Qui est le film ?
Avec Les Feux sauvages, Jia Zhang-ke ne cherche plus à construire un récit. Il se laisse au contraire rejoindre par lui. Rejoint par le temps, par les images qu’il a accumulées, par les corps qu’il filme et accompagne depuis plus de deux décennies. À 53 ans, le cinéaste ne regarde plus la Chine contemporaine comme un objet à disséquer ou à dénoncer frontalement. Il observe ce que la durée a imprimé sur son cinéma même, sur ses acteurs, sur ses gestes de mise en scène. Après avoir longuement filmé les bouleversements économiques et sociaux du pays, Jia déplace subtilement son point d’appui. Le film se déploie alors en trois strates, 2001, 2006 et 2022, qui ne s’enchaînent pas mais se répondent, se contaminent, se superposent.
Par quels moyens ?
Dans le premier mouvement, situé au début des années 2000, on y retrouve Datong, ville matricielle du cinéma de Jia. Ce qui frappe immédiatement, c’est l’absence de narration au sens classique. Le film avance par blocs sensoriels. Jia filme une Chine en effervescence, traversée par un désir de modernité encore naïf et joyeux. Le film brouille volontairement la frontière entre fiction et captation documentaire. Ce premier segment donne le sentiment d’un cinéma qui croyait encore à la possibilité d’être au plus près du réel, d’en capter le tremblement immédiat. La caméra est mobile, curieuse, presque euphorique. Jia se souvient ici de ce qu’a été son regard. Un regard jeune, attentif aux signes minuscules, aux gestes anodins, aux corps disponibles.

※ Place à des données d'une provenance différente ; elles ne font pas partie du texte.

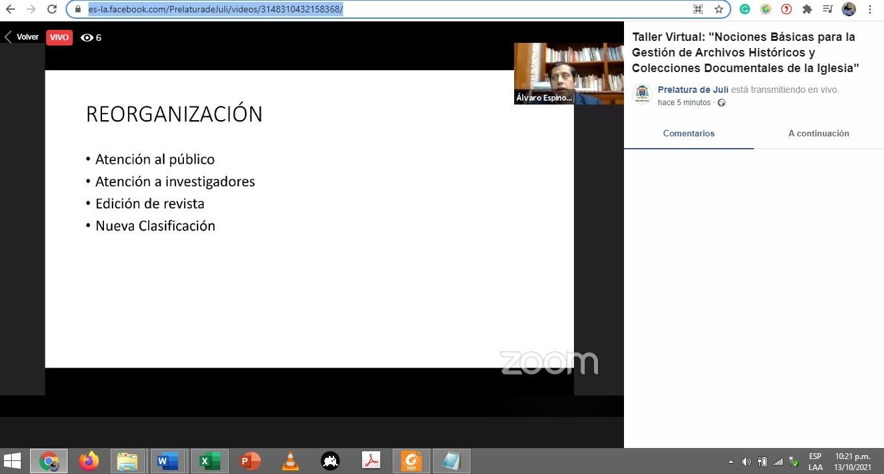This screenshot has width=884, height=474.
Task: Switch to the A continuación tab
Action: [x=818, y=133]
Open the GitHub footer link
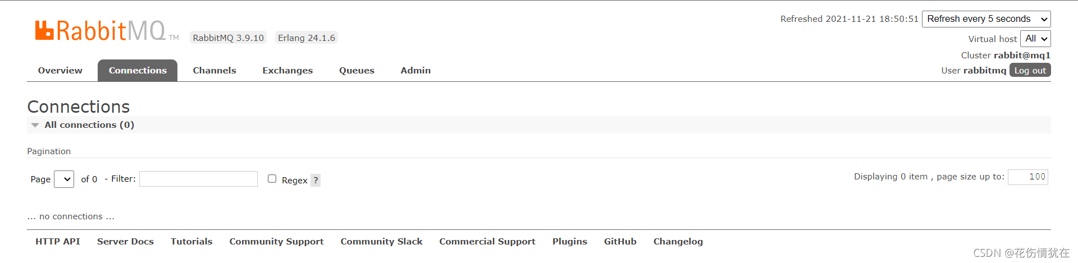The image size is (1078, 263). tap(620, 242)
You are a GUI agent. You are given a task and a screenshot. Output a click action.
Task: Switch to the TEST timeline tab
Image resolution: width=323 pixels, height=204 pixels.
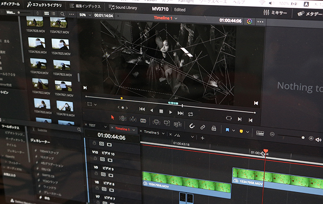[92, 125]
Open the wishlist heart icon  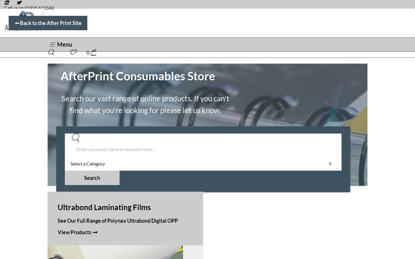[x=73, y=52]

La deuxième partie, autour de 2006, glisse imperceptiblement vers une tonalité plus mélancolique. Les images réintroduisent la monumentalité des paysages, la grandeur écrasante du Yang-tsé. Les personnages sont souvent pris dans des cadres surchargés, dominés par l’architecture ou par la nature transformée en chantier. C’est ici que le film commence à formuler plus clairement son geste. Les ellipses ne servent pas à accélérer le récit mais à faire sentir les fractures. Fractures économiques, sociales, affectives, mais aussi esthétiques. Le cinéma de Jia change en même temps que la Chine qu’il filme. L’enthousiasme libéral des débuts s’est mué en désillusion. Les promesses de prospérité ont laissé place à une forme de déracinement généralisé. Les corps semblent plus lourds, les gestes plus lents, les regards plus absents.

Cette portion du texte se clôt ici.